[Information supplied]
══════════════════════════════
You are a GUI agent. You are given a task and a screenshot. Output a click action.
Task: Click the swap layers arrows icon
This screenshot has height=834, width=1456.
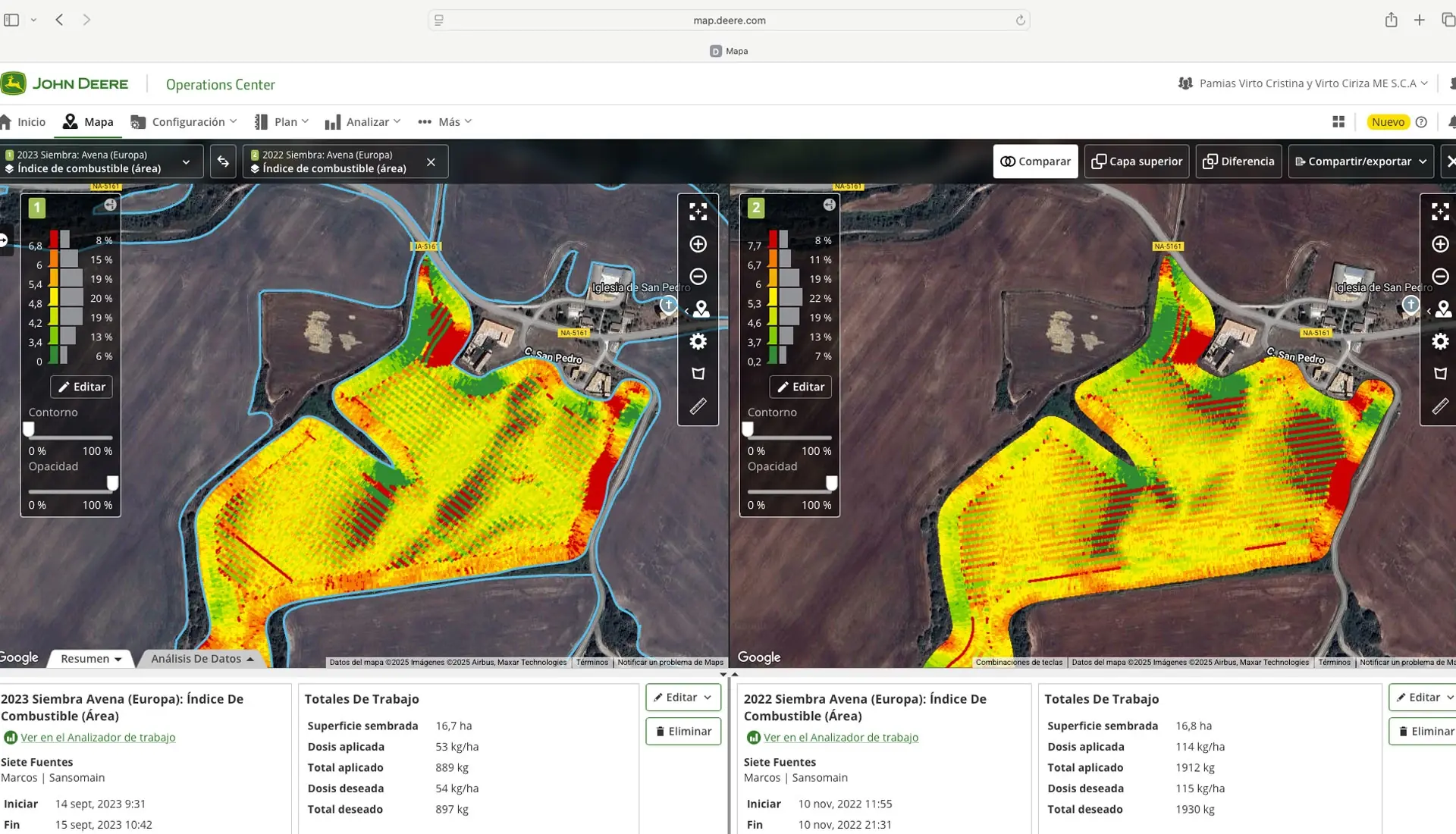point(223,161)
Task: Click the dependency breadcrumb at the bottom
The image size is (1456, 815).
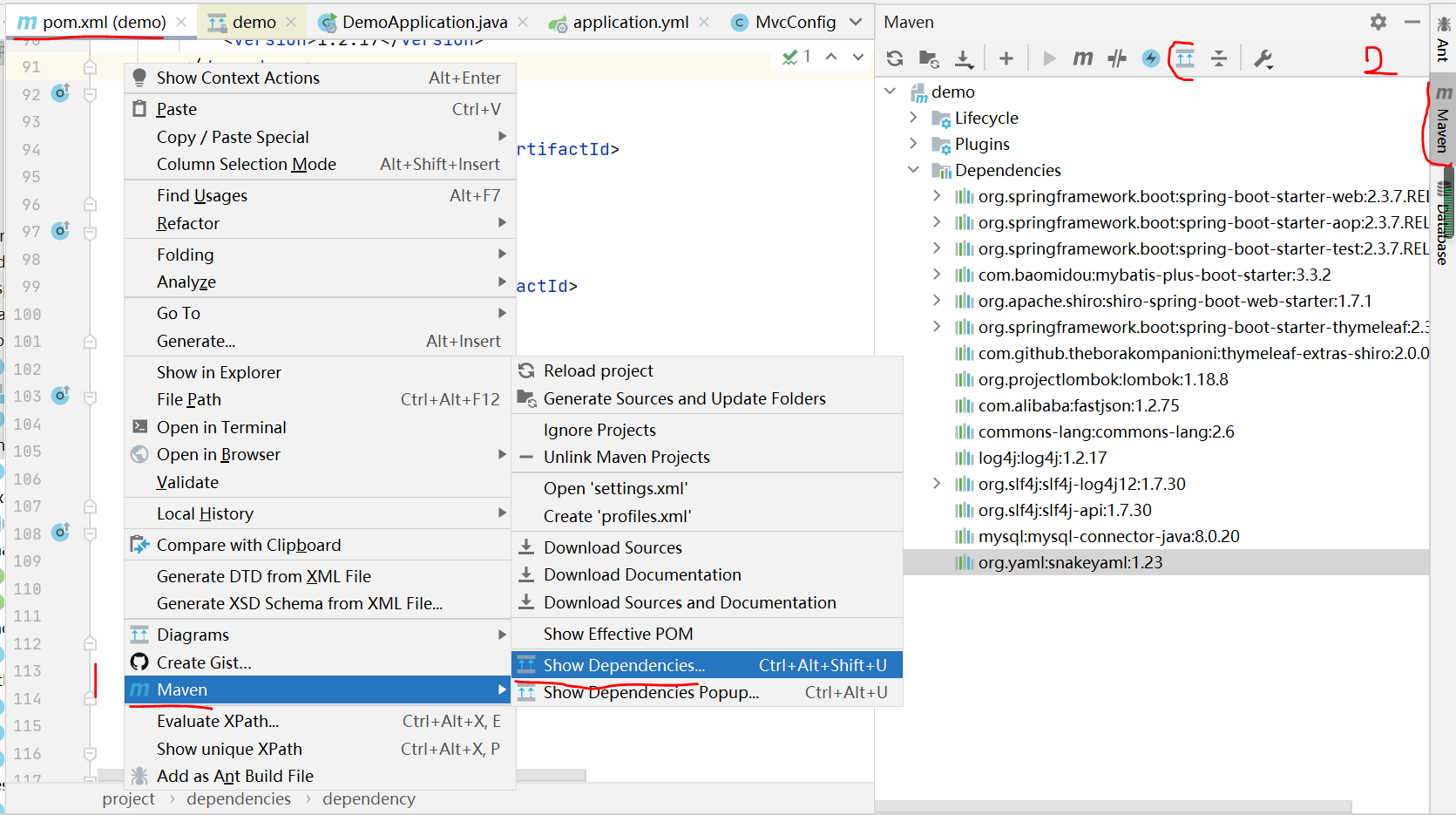Action: pyautogui.click(x=369, y=798)
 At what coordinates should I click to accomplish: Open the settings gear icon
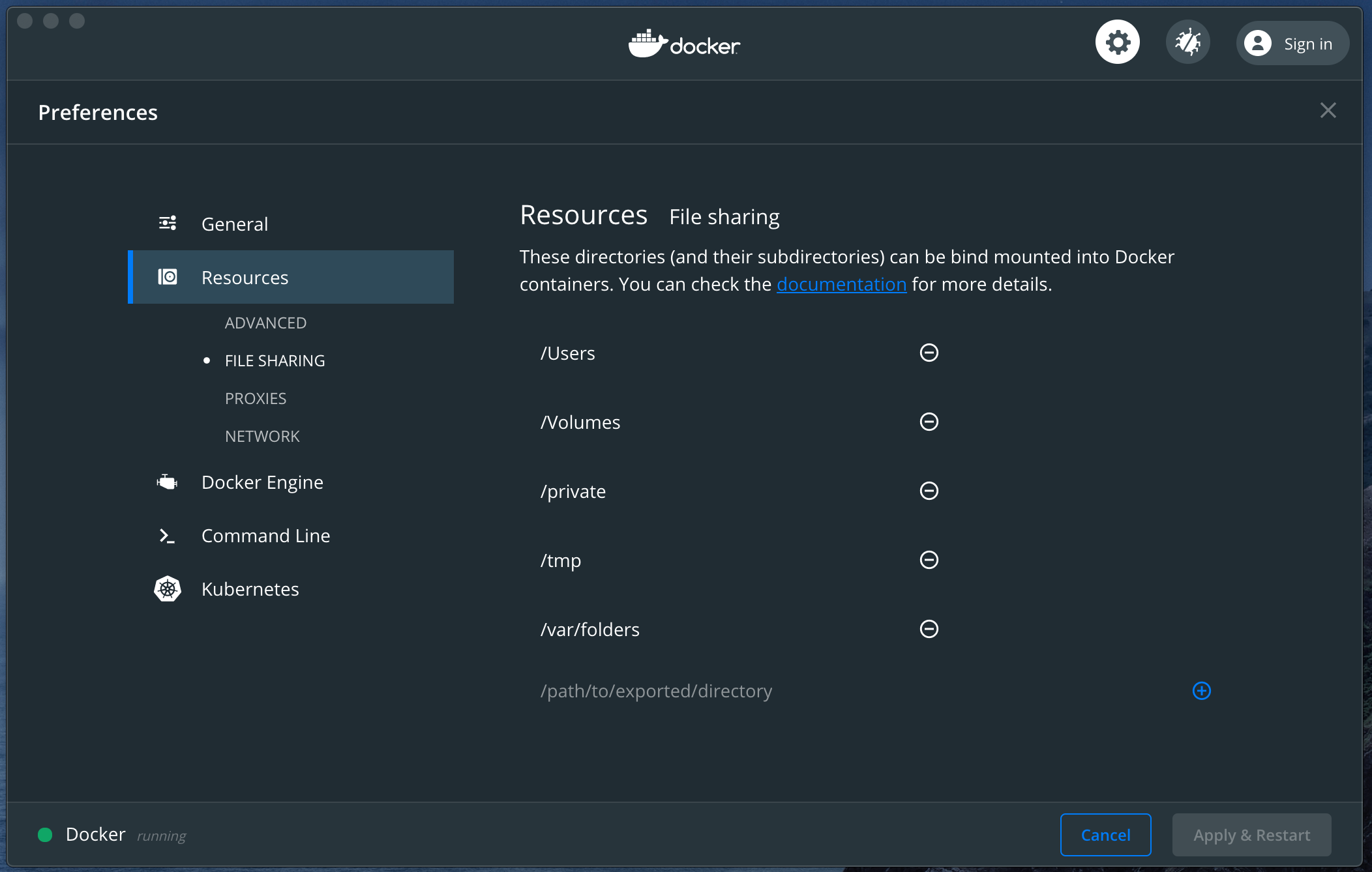pos(1117,43)
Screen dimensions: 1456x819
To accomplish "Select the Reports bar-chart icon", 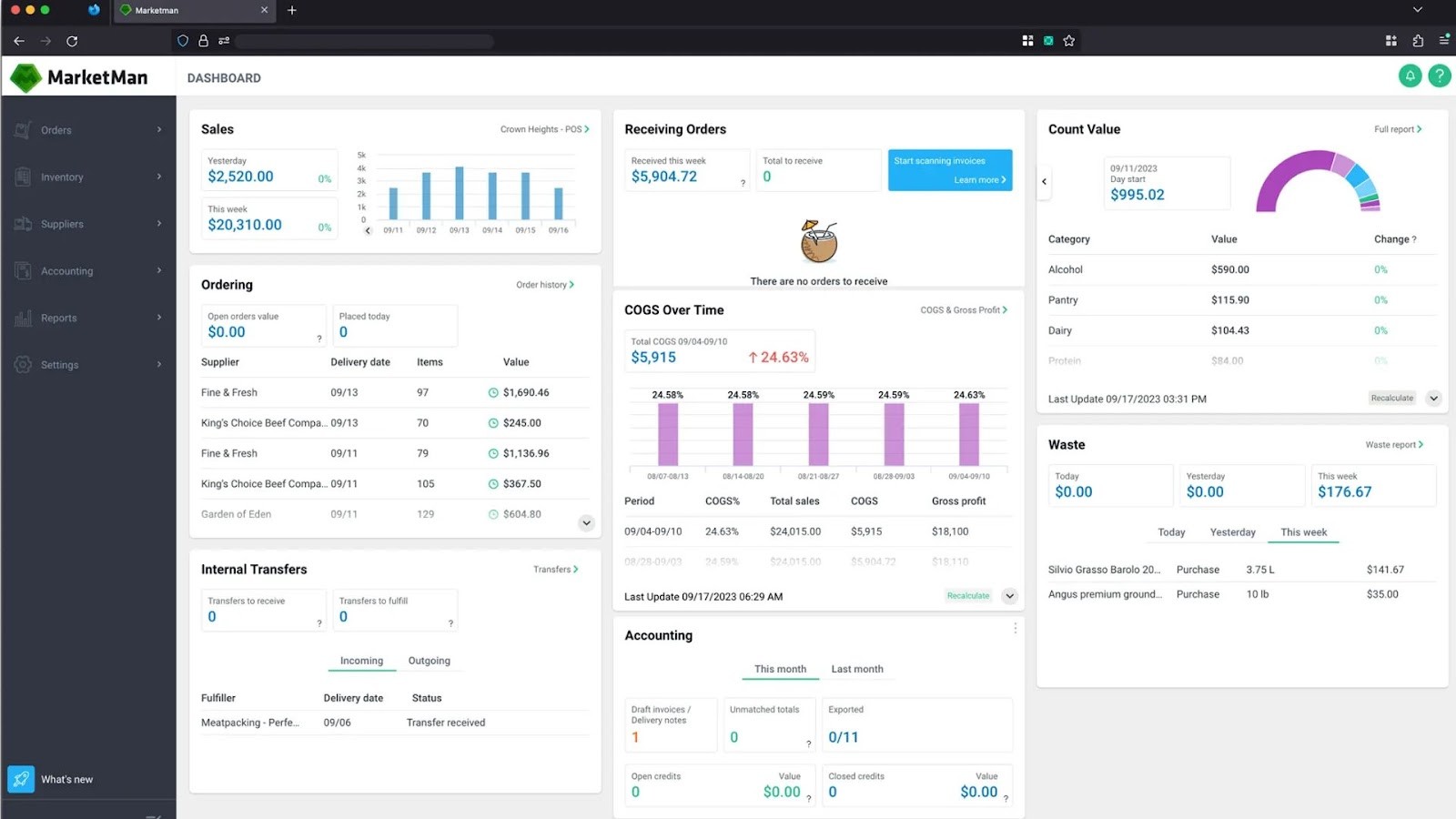I will [x=22, y=318].
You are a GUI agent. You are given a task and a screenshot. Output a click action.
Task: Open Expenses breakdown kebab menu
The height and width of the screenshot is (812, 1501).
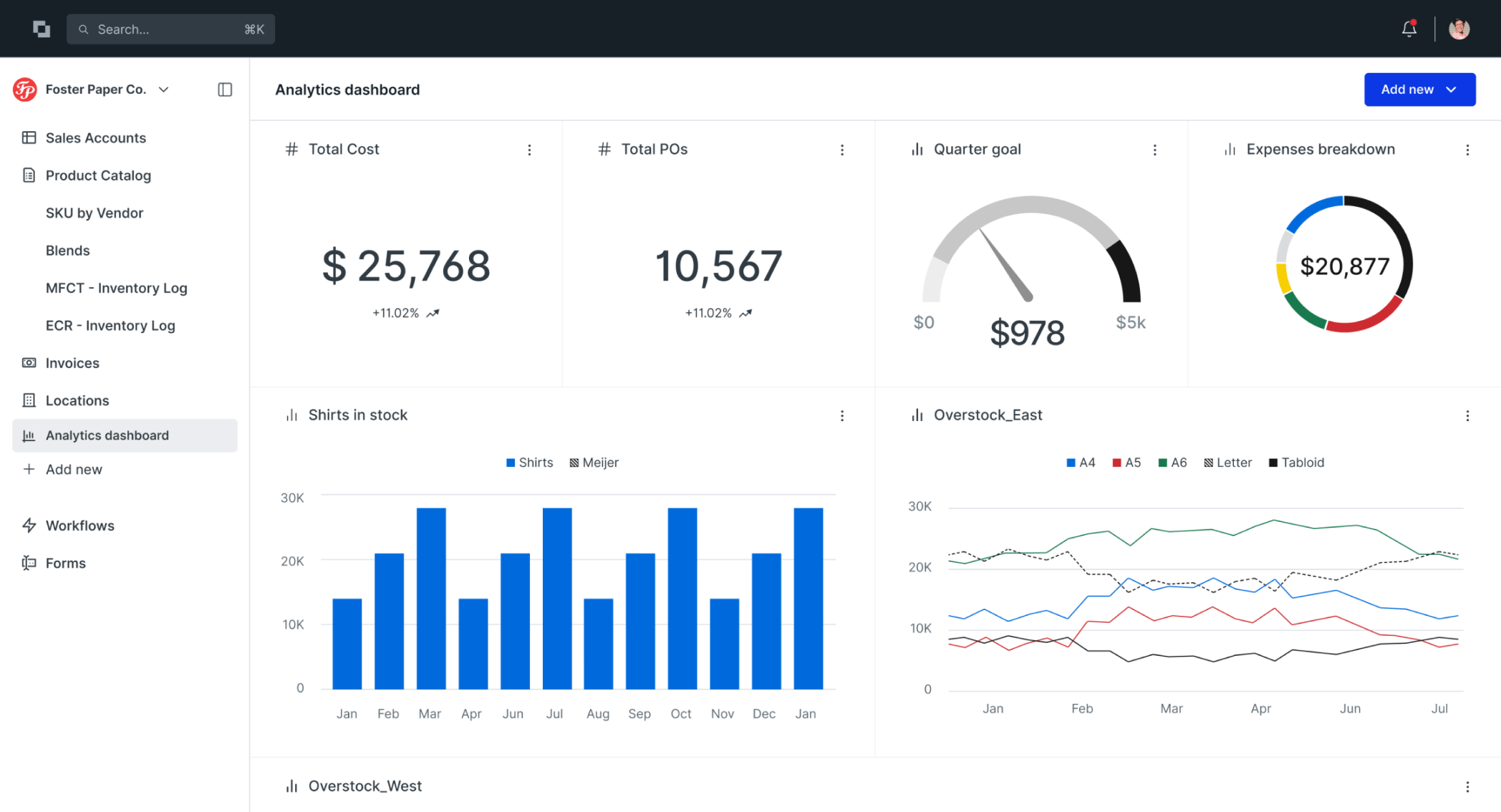1467,150
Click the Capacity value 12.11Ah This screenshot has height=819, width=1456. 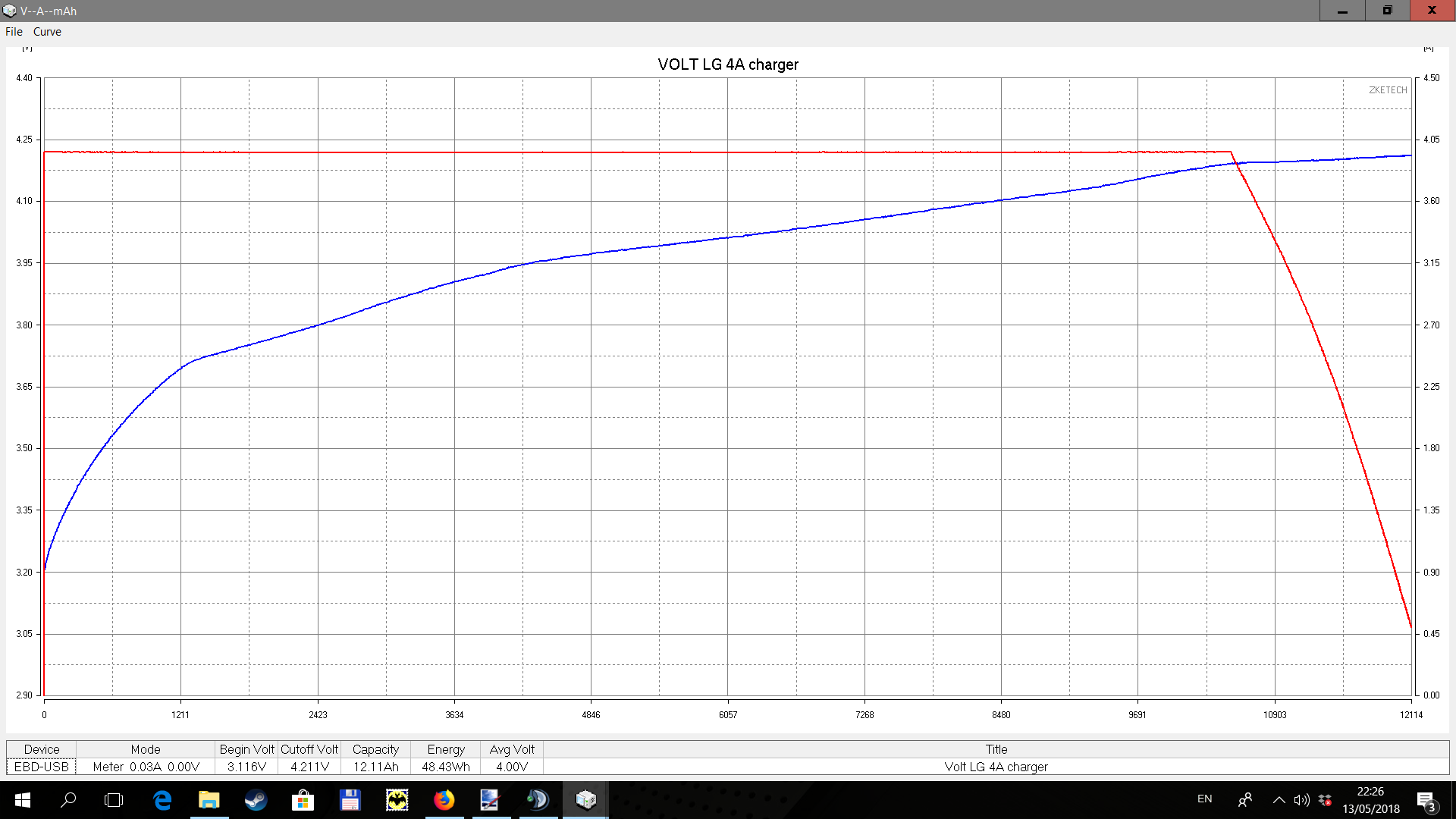(375, 767)
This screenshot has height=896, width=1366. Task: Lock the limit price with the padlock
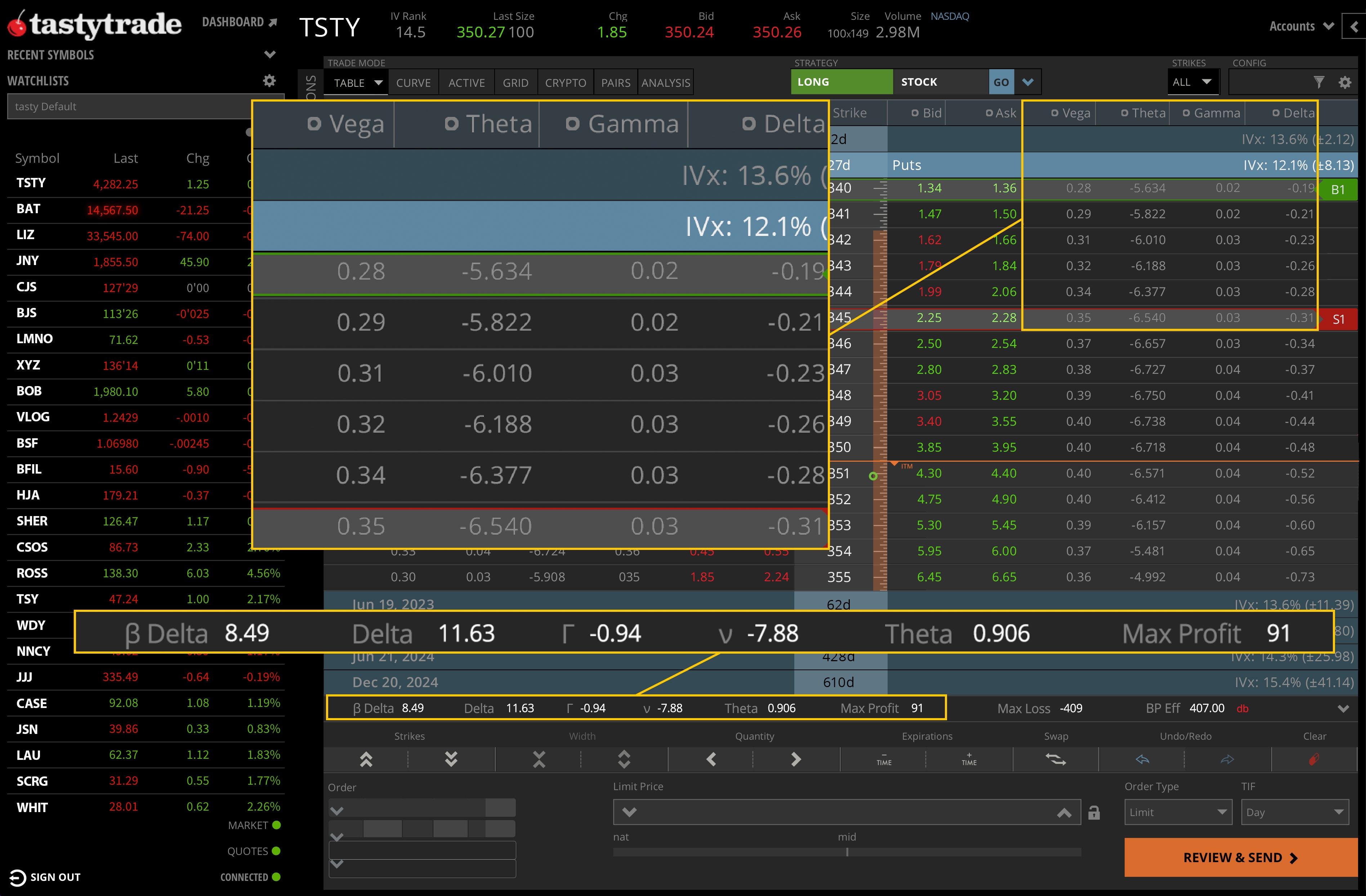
══════════════════════════════
What you give back must be exactly the lines from the opening line of the entries through the line holding "Task: Click the dependency", with no pictures.

[Response below]
You are a GUI agent. You are given a task and a screenshot. Output a click action.
Task: Click the swap layers arrows icon
This screenshot has height=834, width=1456.
point(223,161)
Task: Click the dependency breadcrumb at the bottom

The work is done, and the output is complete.